* Problem description:
Rewrite the records from the line with "The width and height of the screenshot is (997, 1567)." to the line with "[x=132, y=109]", requests included, and decrease every coordinate in the answers by 33.

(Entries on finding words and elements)
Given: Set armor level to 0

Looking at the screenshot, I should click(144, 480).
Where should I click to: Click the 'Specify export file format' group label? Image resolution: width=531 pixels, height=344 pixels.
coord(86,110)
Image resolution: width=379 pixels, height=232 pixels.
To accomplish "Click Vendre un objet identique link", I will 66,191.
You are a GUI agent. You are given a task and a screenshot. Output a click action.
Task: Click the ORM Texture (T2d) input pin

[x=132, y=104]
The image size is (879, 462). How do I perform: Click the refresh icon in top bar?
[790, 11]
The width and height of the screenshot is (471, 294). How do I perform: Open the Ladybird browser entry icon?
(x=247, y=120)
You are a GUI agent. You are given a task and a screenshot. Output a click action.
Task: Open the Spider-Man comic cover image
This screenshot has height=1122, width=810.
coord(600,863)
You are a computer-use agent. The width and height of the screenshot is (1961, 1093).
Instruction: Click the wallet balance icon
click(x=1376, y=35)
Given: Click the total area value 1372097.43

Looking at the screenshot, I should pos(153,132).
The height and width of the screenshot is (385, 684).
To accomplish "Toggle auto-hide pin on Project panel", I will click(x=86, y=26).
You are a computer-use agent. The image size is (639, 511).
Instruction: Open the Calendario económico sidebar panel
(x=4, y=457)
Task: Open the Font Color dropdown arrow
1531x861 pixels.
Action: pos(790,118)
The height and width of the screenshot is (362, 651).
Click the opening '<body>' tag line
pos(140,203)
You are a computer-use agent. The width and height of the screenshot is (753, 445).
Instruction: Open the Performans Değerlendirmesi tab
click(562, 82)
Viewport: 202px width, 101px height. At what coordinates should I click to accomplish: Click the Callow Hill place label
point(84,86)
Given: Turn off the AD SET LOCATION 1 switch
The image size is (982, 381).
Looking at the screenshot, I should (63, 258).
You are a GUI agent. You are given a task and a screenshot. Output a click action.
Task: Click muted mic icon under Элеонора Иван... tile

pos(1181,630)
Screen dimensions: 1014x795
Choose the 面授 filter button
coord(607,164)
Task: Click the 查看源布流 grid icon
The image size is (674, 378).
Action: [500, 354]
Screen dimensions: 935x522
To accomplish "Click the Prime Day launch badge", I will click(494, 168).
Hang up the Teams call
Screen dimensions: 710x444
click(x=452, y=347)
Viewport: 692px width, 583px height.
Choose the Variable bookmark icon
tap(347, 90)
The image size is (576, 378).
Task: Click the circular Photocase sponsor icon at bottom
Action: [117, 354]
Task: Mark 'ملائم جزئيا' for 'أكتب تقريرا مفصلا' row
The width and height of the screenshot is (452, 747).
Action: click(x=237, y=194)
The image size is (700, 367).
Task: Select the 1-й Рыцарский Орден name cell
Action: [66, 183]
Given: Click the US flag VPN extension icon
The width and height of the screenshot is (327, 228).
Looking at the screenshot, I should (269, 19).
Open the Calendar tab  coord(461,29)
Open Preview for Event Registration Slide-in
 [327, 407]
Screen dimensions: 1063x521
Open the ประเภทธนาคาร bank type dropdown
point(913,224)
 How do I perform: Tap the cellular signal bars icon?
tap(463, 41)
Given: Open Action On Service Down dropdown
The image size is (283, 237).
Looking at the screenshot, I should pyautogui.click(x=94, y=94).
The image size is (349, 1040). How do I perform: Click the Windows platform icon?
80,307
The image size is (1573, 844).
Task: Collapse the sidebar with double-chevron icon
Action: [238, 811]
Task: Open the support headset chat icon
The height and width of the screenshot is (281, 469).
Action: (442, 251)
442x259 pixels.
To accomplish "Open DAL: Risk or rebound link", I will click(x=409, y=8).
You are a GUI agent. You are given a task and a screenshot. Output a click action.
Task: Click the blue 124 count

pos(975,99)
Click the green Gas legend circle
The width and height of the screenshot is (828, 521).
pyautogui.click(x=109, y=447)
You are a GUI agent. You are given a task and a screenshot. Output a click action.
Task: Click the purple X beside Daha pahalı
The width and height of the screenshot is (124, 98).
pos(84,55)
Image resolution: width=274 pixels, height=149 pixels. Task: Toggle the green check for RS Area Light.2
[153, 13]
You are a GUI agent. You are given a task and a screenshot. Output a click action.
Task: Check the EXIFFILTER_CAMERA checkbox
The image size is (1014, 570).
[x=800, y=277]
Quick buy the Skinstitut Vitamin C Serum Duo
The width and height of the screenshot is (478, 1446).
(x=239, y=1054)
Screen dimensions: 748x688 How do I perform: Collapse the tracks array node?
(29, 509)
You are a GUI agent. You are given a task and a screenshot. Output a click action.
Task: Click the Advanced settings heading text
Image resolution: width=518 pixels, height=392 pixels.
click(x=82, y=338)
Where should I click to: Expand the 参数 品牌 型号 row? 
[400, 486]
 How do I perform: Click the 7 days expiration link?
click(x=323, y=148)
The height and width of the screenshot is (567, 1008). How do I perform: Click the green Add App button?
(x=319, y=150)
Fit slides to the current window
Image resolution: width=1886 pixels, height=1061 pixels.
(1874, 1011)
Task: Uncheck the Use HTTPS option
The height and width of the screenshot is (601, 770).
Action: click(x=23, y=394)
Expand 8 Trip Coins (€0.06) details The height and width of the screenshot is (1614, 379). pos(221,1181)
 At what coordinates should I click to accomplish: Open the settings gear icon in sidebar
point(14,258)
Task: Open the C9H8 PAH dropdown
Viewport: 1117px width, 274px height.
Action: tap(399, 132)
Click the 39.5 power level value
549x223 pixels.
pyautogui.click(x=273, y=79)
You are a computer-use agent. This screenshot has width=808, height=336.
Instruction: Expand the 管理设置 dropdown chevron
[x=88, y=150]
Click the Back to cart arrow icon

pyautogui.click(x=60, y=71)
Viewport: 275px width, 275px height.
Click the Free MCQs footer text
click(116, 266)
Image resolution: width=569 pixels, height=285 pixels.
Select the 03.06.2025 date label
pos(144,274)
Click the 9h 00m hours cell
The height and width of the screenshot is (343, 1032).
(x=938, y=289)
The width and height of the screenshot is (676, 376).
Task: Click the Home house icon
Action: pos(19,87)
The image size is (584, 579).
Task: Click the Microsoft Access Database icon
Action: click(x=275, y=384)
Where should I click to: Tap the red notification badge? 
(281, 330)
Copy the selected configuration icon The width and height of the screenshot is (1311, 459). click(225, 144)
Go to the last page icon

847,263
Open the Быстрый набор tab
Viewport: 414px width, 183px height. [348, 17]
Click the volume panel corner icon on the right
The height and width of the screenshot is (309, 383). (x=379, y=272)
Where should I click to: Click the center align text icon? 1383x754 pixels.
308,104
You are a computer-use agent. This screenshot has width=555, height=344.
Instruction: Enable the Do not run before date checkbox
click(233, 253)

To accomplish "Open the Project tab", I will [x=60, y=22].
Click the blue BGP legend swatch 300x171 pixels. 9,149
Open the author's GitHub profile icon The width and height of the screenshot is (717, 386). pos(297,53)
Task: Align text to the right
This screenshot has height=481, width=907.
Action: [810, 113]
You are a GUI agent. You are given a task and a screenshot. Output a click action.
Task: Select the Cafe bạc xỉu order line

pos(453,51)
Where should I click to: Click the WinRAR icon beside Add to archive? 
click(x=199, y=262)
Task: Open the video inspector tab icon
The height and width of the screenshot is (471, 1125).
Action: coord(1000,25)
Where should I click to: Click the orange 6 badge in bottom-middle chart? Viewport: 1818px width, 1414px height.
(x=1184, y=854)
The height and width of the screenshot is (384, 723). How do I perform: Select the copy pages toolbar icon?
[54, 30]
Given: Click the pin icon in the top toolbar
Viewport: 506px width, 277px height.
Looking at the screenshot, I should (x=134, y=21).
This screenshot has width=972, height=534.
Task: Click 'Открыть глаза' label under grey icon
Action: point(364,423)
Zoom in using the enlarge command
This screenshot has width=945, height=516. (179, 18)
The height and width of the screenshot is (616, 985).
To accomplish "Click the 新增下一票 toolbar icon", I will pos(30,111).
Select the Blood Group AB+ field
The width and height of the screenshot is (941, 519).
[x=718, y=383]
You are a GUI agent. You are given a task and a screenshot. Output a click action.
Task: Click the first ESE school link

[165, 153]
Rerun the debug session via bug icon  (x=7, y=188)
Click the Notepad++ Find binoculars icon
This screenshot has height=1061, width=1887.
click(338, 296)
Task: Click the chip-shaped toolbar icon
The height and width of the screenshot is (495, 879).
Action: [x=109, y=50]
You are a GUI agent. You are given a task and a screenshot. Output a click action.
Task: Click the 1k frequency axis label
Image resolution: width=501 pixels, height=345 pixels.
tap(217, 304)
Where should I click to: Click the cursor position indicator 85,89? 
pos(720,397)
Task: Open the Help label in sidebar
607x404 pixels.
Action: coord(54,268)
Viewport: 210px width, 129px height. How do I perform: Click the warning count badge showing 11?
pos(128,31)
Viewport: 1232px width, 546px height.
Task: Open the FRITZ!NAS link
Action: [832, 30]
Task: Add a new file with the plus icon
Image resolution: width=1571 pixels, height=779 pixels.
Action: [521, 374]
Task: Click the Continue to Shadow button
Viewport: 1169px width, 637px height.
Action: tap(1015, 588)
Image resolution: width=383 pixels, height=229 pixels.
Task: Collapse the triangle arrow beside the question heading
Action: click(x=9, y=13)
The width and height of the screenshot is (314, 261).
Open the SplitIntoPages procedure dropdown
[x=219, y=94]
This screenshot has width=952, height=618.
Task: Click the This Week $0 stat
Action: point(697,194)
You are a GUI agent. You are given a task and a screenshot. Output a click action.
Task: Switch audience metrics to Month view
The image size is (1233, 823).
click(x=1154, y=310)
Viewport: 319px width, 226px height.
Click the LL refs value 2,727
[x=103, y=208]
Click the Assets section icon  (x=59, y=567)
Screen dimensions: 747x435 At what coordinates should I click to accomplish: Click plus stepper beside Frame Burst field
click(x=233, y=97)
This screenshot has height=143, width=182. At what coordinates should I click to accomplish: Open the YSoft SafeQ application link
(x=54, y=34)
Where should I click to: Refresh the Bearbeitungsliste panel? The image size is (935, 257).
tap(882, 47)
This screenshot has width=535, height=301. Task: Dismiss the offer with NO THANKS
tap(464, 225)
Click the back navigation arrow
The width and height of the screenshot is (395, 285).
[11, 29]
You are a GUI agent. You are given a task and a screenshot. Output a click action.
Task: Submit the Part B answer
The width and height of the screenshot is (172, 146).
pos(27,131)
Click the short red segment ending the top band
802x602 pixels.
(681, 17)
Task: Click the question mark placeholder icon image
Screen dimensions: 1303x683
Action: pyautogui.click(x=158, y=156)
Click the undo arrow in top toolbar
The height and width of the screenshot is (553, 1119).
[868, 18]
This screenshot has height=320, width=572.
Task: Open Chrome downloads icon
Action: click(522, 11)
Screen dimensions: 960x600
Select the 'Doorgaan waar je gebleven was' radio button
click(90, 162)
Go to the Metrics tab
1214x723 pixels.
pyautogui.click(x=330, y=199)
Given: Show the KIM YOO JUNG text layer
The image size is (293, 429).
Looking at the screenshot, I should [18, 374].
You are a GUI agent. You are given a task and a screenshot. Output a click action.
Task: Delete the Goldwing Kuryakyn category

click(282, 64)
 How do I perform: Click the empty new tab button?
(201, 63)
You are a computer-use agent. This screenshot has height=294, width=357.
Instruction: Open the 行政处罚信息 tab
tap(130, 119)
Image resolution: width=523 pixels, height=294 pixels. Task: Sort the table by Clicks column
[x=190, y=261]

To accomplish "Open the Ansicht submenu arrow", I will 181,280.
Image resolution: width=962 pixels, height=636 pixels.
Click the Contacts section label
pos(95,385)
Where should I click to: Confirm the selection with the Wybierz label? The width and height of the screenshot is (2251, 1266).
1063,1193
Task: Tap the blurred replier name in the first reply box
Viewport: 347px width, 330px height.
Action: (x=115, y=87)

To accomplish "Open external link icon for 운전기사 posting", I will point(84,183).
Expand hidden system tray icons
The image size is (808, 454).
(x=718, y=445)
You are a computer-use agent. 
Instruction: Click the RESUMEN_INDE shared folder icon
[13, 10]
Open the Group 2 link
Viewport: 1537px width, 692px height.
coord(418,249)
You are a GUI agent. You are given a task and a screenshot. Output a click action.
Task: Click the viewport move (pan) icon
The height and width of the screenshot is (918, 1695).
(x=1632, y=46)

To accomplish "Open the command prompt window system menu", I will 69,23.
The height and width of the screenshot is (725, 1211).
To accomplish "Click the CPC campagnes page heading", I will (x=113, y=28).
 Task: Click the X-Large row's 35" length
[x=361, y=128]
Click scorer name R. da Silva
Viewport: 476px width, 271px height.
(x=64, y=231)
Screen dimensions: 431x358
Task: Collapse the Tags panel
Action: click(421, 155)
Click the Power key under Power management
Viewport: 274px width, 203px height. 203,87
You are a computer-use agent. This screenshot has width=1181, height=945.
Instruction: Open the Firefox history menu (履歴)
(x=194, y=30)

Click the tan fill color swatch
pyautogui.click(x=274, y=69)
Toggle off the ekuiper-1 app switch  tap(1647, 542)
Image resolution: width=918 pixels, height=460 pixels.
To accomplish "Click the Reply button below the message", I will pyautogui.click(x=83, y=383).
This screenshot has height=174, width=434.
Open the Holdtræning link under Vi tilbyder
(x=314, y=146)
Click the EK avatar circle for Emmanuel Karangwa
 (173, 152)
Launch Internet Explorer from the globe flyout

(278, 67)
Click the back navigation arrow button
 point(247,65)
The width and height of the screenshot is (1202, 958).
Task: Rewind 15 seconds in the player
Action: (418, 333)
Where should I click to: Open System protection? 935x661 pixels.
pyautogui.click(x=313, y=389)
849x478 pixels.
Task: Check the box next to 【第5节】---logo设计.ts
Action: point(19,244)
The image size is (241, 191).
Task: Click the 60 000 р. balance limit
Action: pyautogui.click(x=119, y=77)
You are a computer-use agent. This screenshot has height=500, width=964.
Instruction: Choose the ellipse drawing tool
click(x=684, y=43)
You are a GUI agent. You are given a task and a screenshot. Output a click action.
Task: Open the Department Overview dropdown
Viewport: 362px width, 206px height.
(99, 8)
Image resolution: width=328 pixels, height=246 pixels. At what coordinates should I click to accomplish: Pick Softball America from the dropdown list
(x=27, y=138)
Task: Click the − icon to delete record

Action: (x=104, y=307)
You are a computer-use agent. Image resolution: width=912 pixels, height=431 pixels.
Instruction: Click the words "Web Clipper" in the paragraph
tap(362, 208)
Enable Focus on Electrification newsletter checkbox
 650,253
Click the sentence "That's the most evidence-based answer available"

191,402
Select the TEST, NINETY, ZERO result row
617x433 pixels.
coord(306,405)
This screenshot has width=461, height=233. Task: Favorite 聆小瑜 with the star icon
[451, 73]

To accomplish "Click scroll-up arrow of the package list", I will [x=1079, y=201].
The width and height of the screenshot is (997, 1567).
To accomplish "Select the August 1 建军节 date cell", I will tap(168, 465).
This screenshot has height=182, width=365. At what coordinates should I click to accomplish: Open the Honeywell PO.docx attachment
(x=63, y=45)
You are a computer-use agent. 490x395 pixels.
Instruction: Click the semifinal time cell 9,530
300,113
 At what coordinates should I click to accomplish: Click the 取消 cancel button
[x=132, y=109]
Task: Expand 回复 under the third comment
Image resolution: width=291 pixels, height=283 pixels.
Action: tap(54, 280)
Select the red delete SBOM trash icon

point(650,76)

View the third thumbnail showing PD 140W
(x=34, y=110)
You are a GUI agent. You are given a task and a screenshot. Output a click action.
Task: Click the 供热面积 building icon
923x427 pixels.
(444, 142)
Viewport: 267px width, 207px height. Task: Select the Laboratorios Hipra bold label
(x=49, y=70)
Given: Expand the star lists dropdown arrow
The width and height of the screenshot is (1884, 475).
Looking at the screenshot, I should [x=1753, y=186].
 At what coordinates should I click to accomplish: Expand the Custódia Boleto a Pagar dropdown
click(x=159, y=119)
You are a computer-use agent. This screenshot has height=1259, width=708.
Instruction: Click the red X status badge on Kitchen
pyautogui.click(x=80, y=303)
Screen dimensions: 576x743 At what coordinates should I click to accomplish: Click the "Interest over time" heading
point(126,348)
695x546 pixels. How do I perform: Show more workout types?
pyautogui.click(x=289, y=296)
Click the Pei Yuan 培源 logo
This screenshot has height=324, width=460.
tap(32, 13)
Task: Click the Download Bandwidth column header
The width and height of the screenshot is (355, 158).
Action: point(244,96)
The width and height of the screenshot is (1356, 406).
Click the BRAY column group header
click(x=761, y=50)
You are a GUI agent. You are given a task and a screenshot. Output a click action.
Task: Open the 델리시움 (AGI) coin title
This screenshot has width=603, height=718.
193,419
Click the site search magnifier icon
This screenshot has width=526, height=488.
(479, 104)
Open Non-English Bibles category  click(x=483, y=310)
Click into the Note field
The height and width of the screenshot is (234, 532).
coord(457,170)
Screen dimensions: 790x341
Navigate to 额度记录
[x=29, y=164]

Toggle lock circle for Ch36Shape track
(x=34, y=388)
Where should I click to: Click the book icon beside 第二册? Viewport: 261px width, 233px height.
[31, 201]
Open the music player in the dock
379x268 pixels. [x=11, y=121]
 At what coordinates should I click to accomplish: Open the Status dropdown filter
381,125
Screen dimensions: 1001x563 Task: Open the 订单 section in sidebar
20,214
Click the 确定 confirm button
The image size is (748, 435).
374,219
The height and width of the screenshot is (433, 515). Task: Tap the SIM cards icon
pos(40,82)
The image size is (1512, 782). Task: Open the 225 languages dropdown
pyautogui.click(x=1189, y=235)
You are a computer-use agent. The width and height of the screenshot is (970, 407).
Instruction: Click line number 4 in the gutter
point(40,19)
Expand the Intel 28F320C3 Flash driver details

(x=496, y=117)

* Worked answer:
The width and height of the screenshot is (997, 1567).
To accomplish "Select the August 1 建军节 date cell", I will tap(135, 432).
This screenshot has height=182, width=365. At what coordinates should I click to accomplish: Open the Honeywell PO.docx attachment
(x=30, y=12)
You are a computer-use agent. 490x395 pixels.
Instruction: Click the semifinal time cell 9,530
267,80
 At what coordinates should I click to accomplish: Click the 取消 cancel button
[x=99, y=76]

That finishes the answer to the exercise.